Here's a guy that I just don't remember at all. When I think of an Acosta, I think of Cy Acosta of the White Sox, but they're no relation. Ed only played in part of 1970 with the Pirates, part of 1971 and then was up the whole year in 1972 with the Padres and that was it.


The shutout mentioned on his cardback was an 8-hitter against the Phillies in his first appearance for the Padres in 1971. Of his 6 starts in 1971, 3 of them were complete game victories, which kind of makes you wonder why they didn't keep him in the rotation. It looks like he was primarily used in a mop-up role in 1972 and then he vanished. Baseball-Reference doesn't record a release, sale to the Rangers or any other kind of banishment. Perhaps he went back home to Panama to open a baseball academy to tutor young men that would turn into closers for the Yankees. Perhaps he went to play in another league in Latin America. I don't know where Ed Acosta went, but he was a big guy and did reasonably well.


1972 Feature
Five doubleheaders dominated the baseball schedule on June 25, 1972. Ed Acosta went out to pitch the 9th of a 3-3 tie with the Giants and allowed 2 runs. Fortunately for him, Garry Jestadt hit a 2-run homer to bail him out and send the game to extra innings, where the Giants won in dramatic fashion. Garry Maddox hit a 1-out double in the 14th. Ed Goodson grounded out to third. According to what I see in the box score, it looks like Maddox was running and kept going. First baseman Nate Colbert was credited with an assist and catcher Pat Corrales an error, so I would suppose that Maddox bowled Corrales over and injured him, as it relates that Fred Kendall replaced Corrales behind the plate. What a gutsy move and it paid off in a 14-inning 6-5 win for the Giants.

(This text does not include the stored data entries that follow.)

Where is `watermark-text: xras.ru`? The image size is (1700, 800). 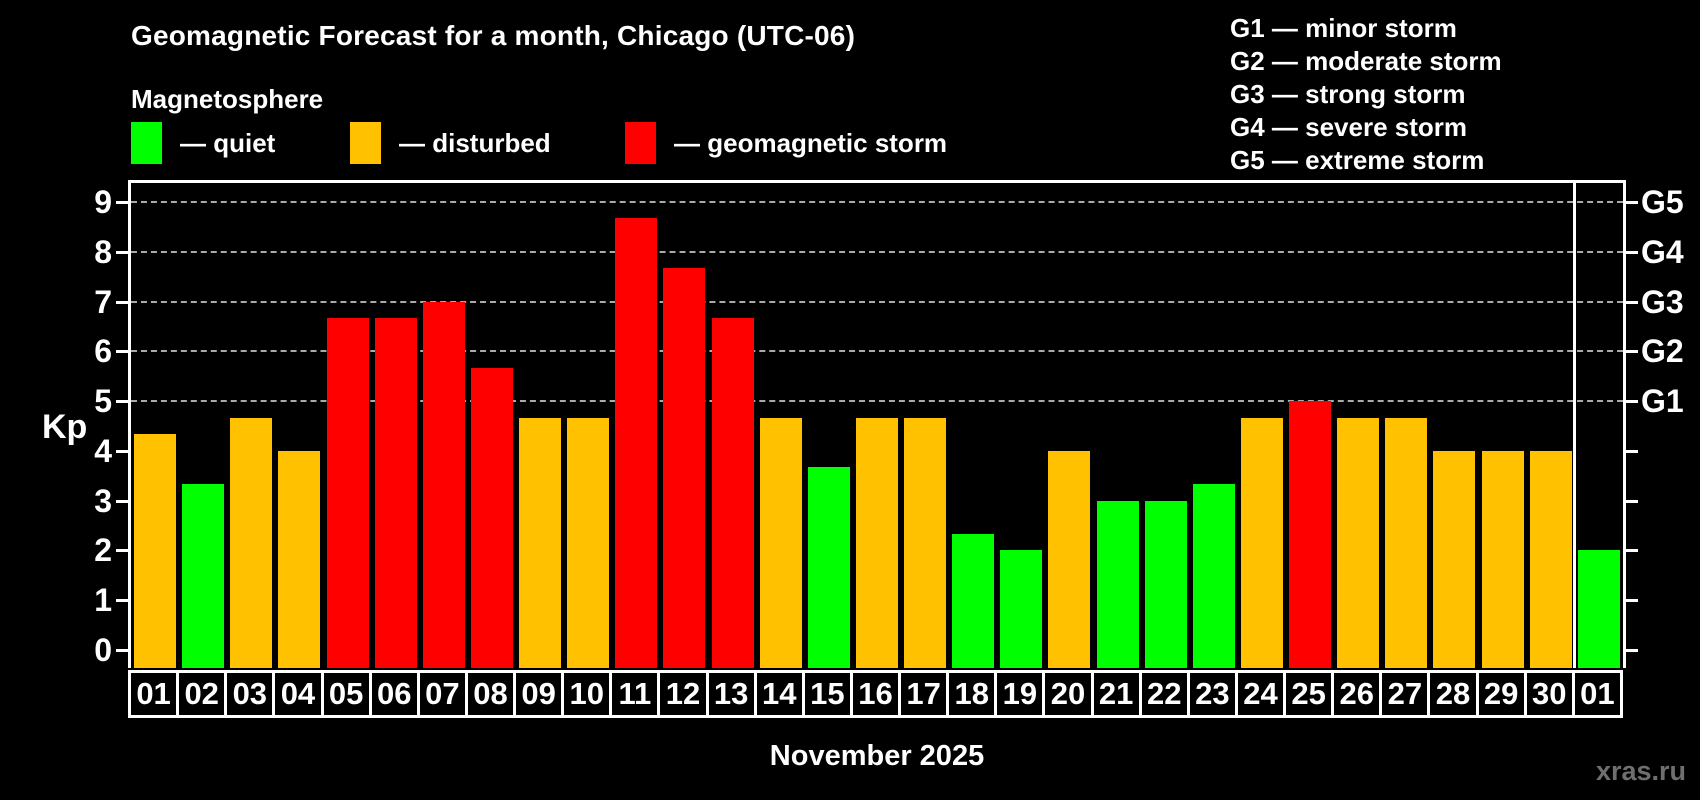 watermark-text: xras.ru is located at coordinates (1640, 771).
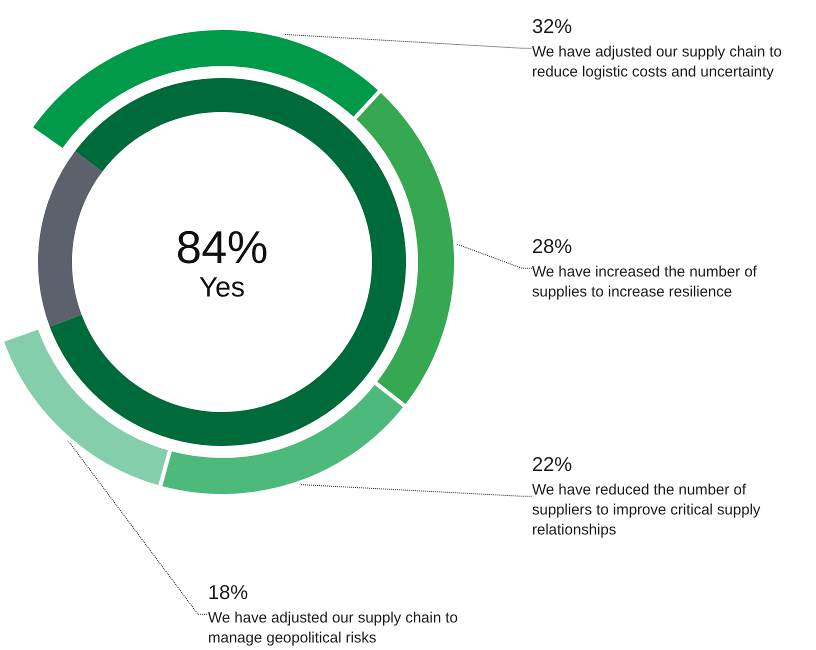 The width and height of the screenshot is (816, 650). Describe the element at coordinates (222, 287) in the screenshot. I see `slice-label: Yes` at that location.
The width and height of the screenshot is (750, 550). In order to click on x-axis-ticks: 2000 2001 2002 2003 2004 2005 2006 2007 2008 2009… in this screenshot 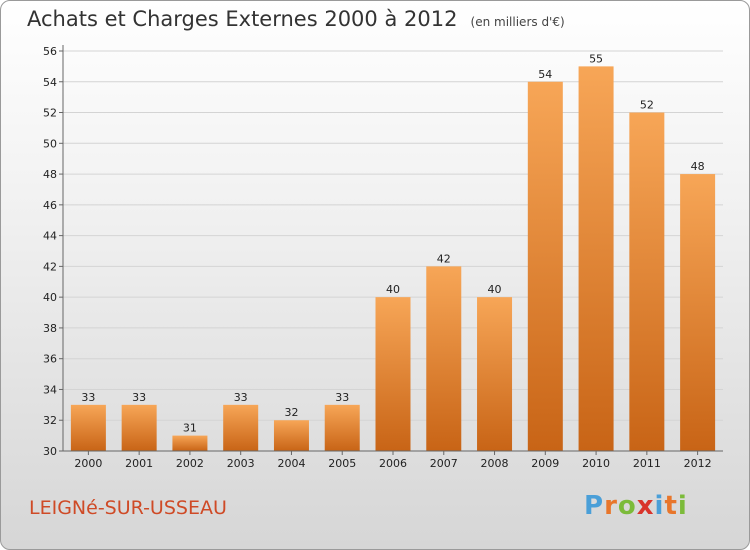, I will do `click(393, 460)`.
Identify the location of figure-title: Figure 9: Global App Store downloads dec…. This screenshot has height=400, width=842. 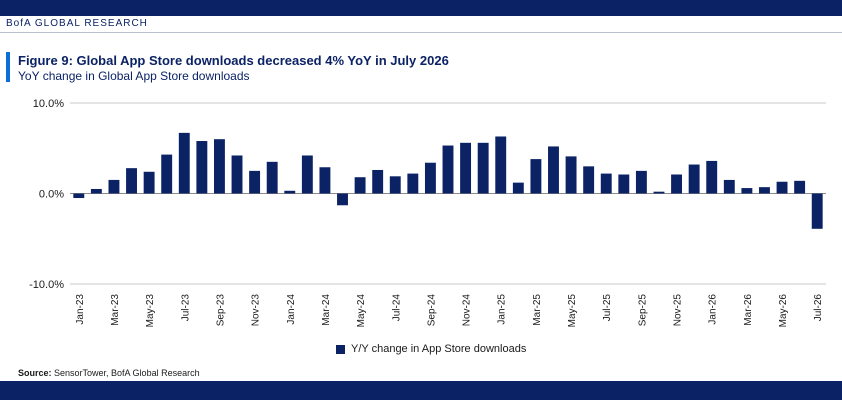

Lynn McGlothen made his debut with the Red Sox this date. I remember him as being the "anchor" of the Cardinal staffs once Bob Gibson retired and before Bob Forsch took over. Wow, the Cardinals really did suck in the mid-70's.


Also, happy 37th birthday to Carlos Delgado of the Mets, who was born on June 25, 1972. Anyway, as happy a birthday as you can have on the disabled list watching Chris Carpenter and the Cardinals beat Johann Santana and your team in CitiField (hopefully for me) this afternoon.